Voor gemeenten geldt sinds begin dit jaar de Spreidingswet. Het doel is genoeg opvangplekken te hebben die beter over het land verspreid zijn. Op dit moment is er nog steeds een tekort. Ook zijn er te veel statushouders in de asielopvang. Dit zijn mensen die in Nederland mogen blijven, maar nog geen eigen huisvesting hebben. Om de druk in de asielopvang omlaag te brengen zijn zogeheten doorstroomlocaties geopend. Statushouders kunnen daar tijdelijk verblijven, in afwachting van een permanente woning. Meer dan 30 gemeenten hebben aangegeven ook hiermee aan de slag te willen.
Aantal opvangplekken
Op basis van het verwacht aantal asielzoekers dat komt, de snelheid van de procedure en hoeveel mensen huisvesting krijgen in een gemeente, verwacht het COA dat er op 1 januari volgend jaar bijna 97.500 opvangplekken nodig zijn. Dit aantal kan oplopen naar 133.500 opvangplekken op 1 januari 2026. Vanuit de Spreidingswet is vastgesteld dat er uiterlijk per 1 juli volgend jaar 96.000 opvangplekken moeten zijn. De Spreidingswet kent een raming voor 2 jaar (tot 1 februari 2026) en deze is vastgesteld op 96.000 plekken. Dat aantal blijft leidend voor gemeenten. Wijzigingen tussendoor zijn mogelijk als er sprake is van een (nieuwe) oorlog of natuurramp, dat is op dit moment niet aan de orde.
Het blijft van belang om vooruit te kijken naar 2026 en hierover blijft het ministerie in gesprek met betrokken partijen. Daarbij ligt de focus op het beheersen van de instroom, mede door de Europese inzet, het beheersen van de doorstroom door de productie van de IND en het vergroten van de uitstroom van statushouders uit de asielopvang.
Huisvesting statushouders
Gemeenten hebben de wettelijke plicht om statushouders een passende woonruimte aan te bieden.
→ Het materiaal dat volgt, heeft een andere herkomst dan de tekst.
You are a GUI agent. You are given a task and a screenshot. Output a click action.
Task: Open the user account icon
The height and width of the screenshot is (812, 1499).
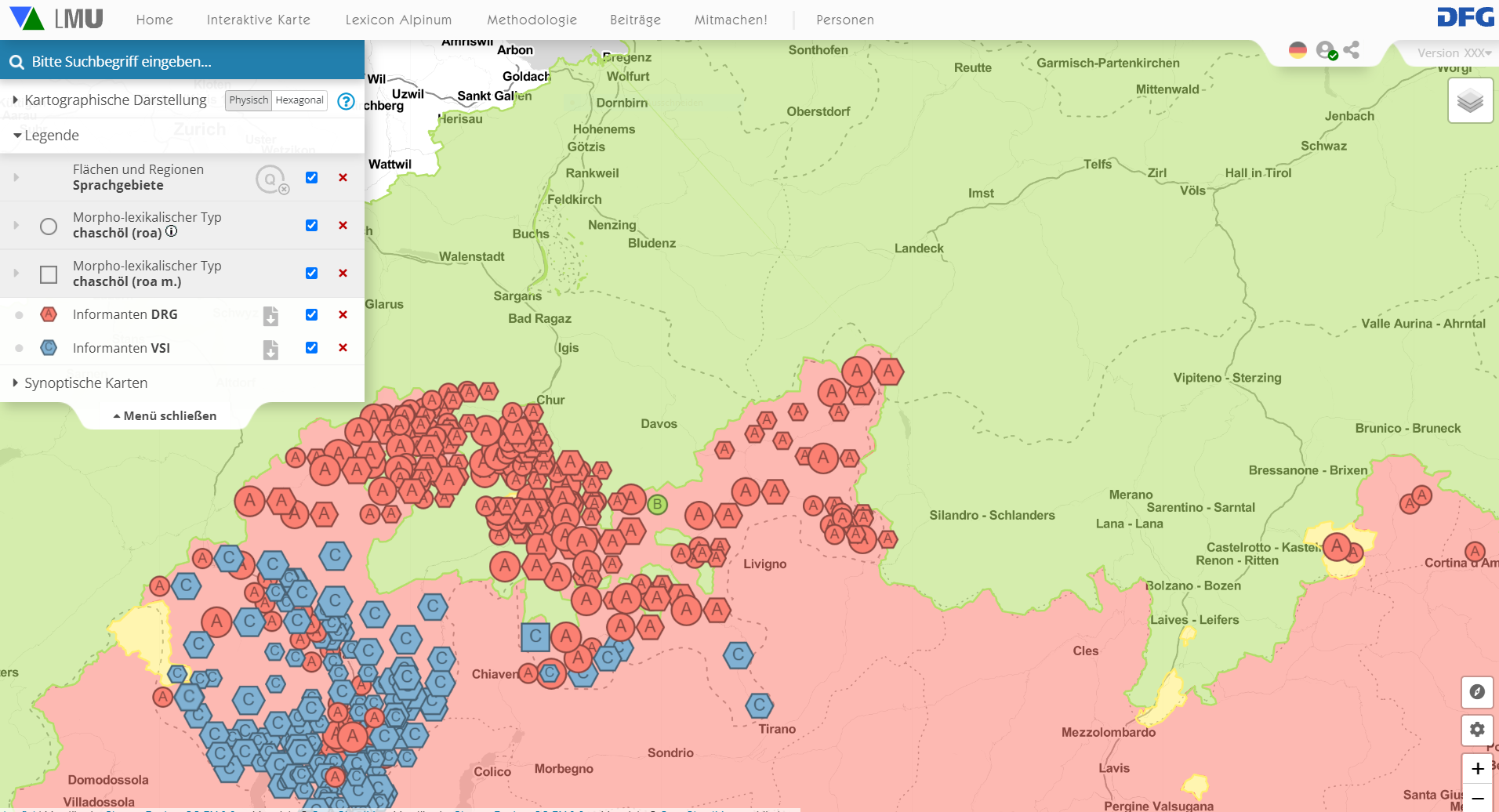pos(1325,50)
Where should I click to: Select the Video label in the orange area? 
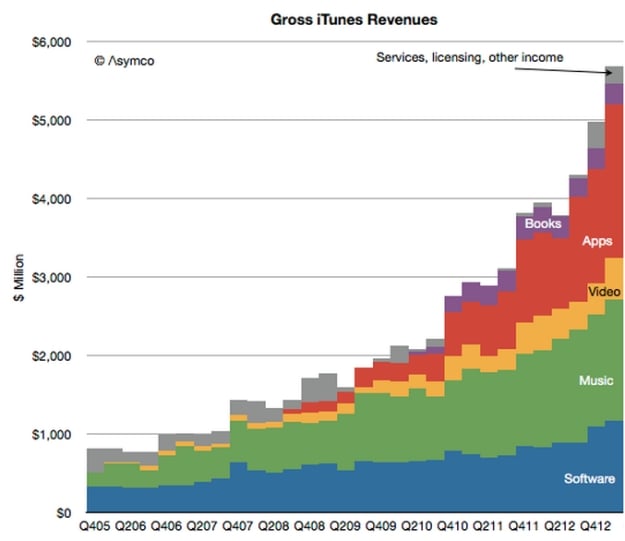pyautogui.click(x=602, y=291)
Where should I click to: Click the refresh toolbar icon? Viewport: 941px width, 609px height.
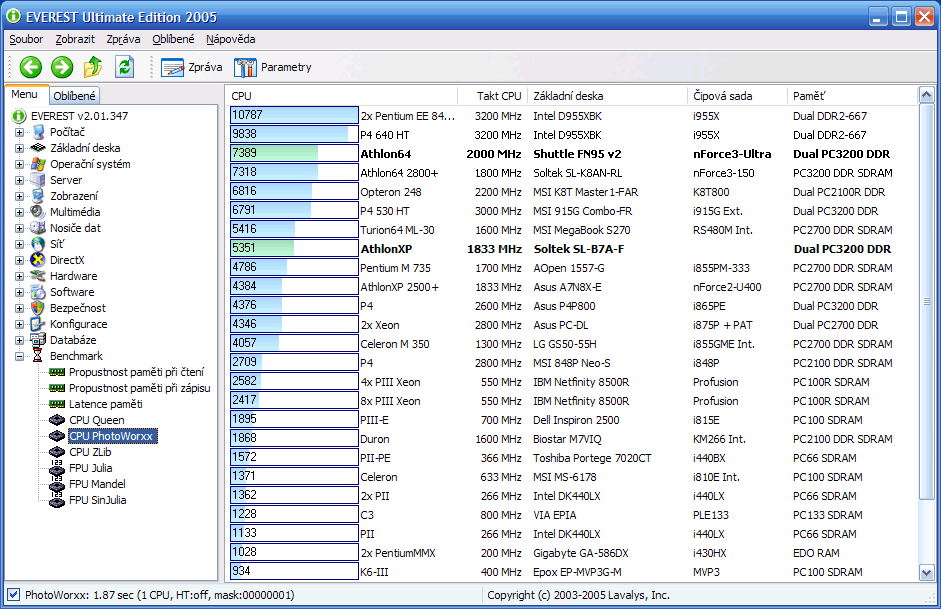124,67
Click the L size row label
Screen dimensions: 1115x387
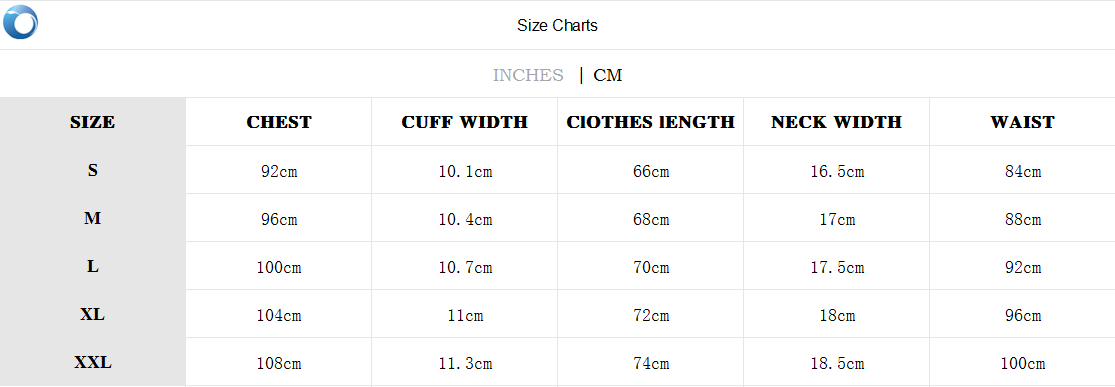92,266
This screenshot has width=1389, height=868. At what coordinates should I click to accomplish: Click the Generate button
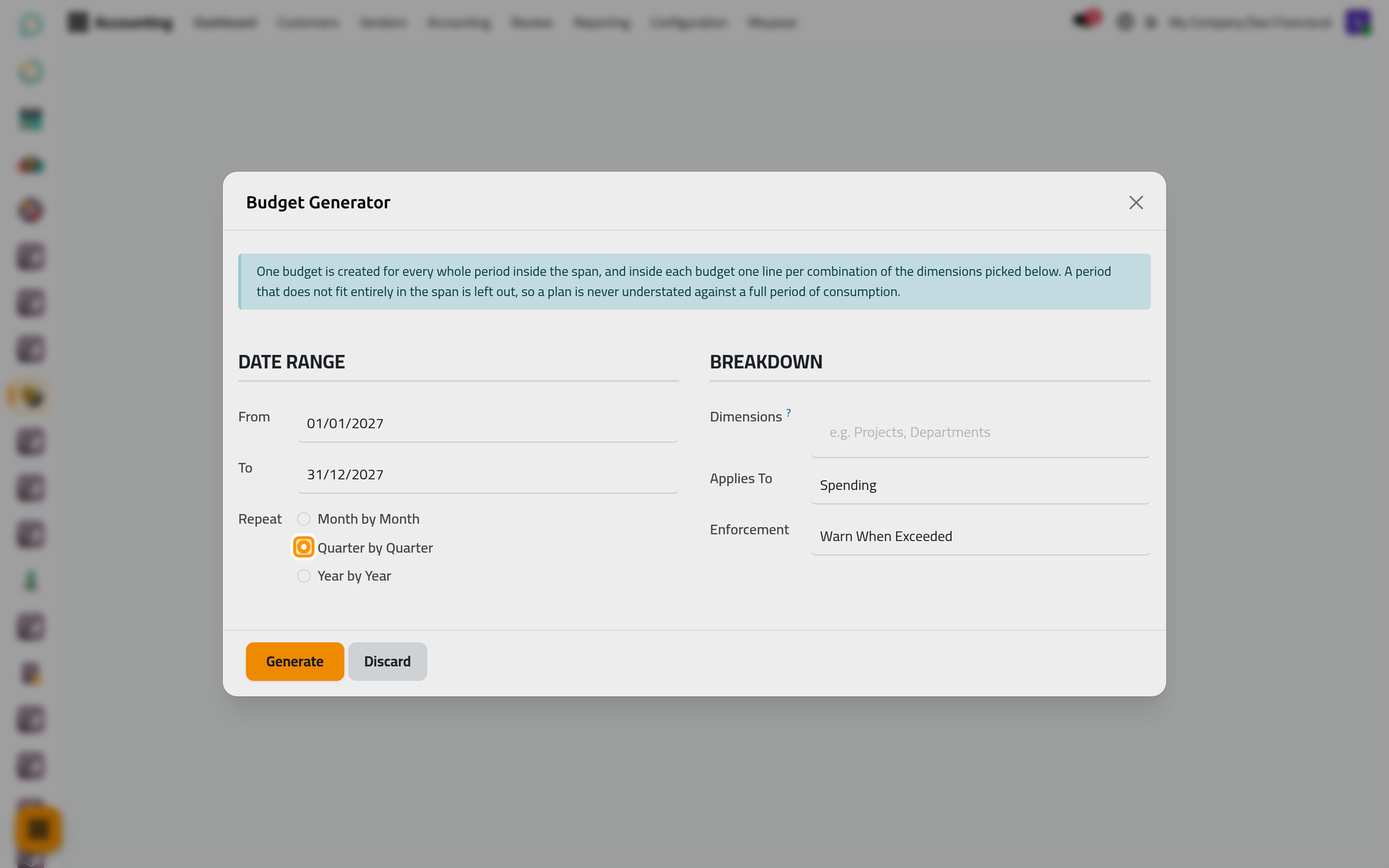(294, 661)
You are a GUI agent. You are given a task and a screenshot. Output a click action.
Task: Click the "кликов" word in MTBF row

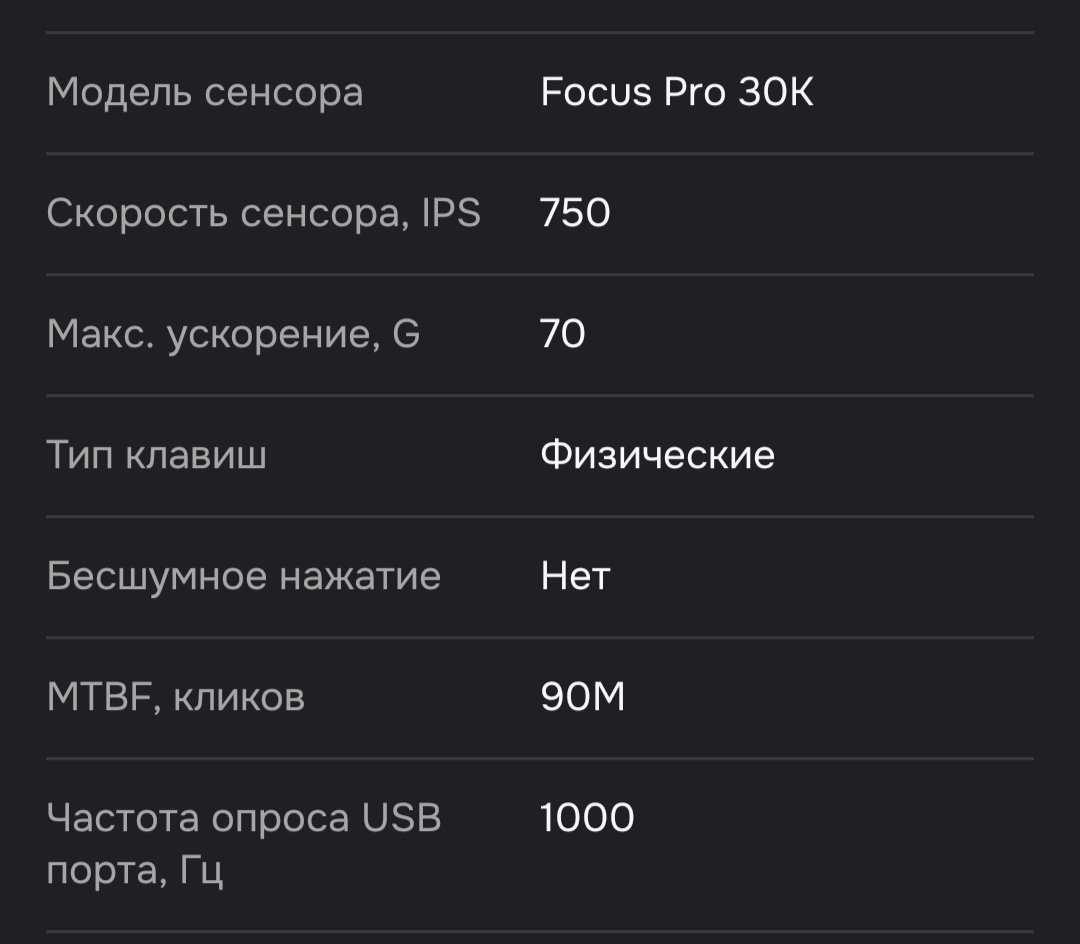239,698
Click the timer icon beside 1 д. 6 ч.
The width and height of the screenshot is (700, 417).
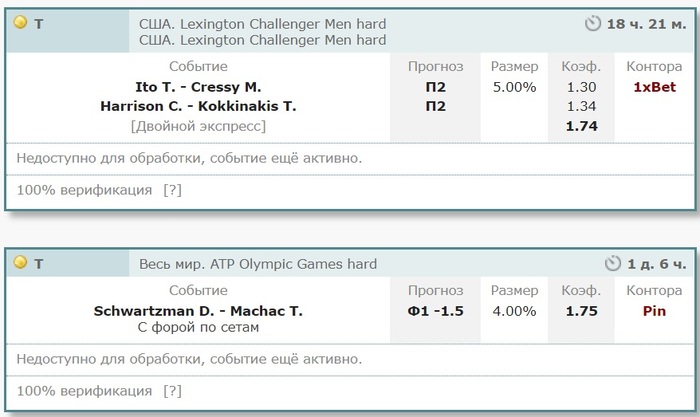[x=613, y=263]
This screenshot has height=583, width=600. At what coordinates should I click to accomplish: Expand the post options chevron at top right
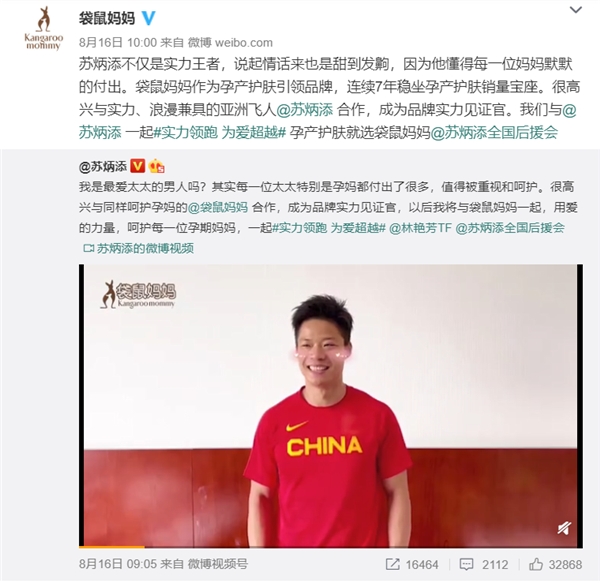576,10
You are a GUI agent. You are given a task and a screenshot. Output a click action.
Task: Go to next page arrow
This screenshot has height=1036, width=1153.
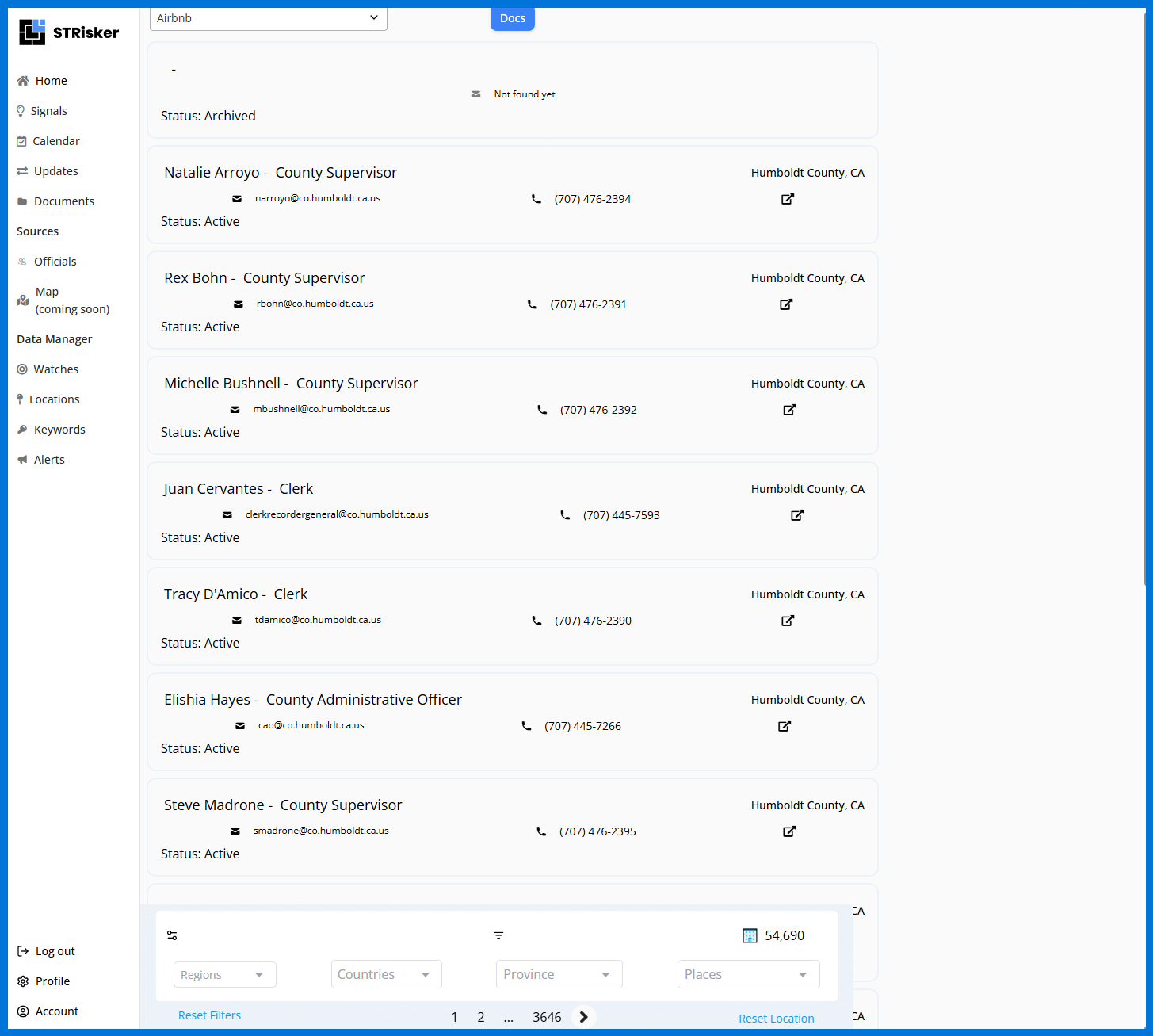(584, 1017)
Dat betekent dat de gemeenten de eerste helft van dit jaar voor 18.750 mensen een woning moeten toewijzen. Daar bovenop komt de achterstand van eind vorig jaar van ongeveer 6.400. Daarmee komt het totaal aantal op ruim 25.000 statushouders die voor 1 juli dit jaar een woning moeten krijgen. Omdat er teveel statushouders in de asielopvang blijven, moet het tempo omhoog. Dat is ook beter voor de mensen zelf, die kunnen integreren door bijvoorbeeld te werken of een opleiding te volgen. Voor de tweede helft van dit jaar moeten 17.000 statushouders worden gehuisvest.
Oekraïne
De oorlog in Oekraïne is nog altijd niet voorbij. Hierdoor blijven er ook vluchtelingen uit dit land naar Nederland komen. Voor dit jaar gaat het naar verwachting om 28.000 nieuwe mensen uit Oekraïne. De verwachting is dat per 1 januari volgend jaar rond de 136.000 vluchtelingen uit Oekraïne in Nederland verblijven. Hiervoor zijn 120.000 gemeentelijke opvangplekken nodig op 1 januari volgend jaar. Als gevluchte Oekraïners eigen inkomsten hebben door bijvoorbeeld werk, is het plan van hen een eigen bijdrage te vragen als tegemoetkoming in de kosten van opvang.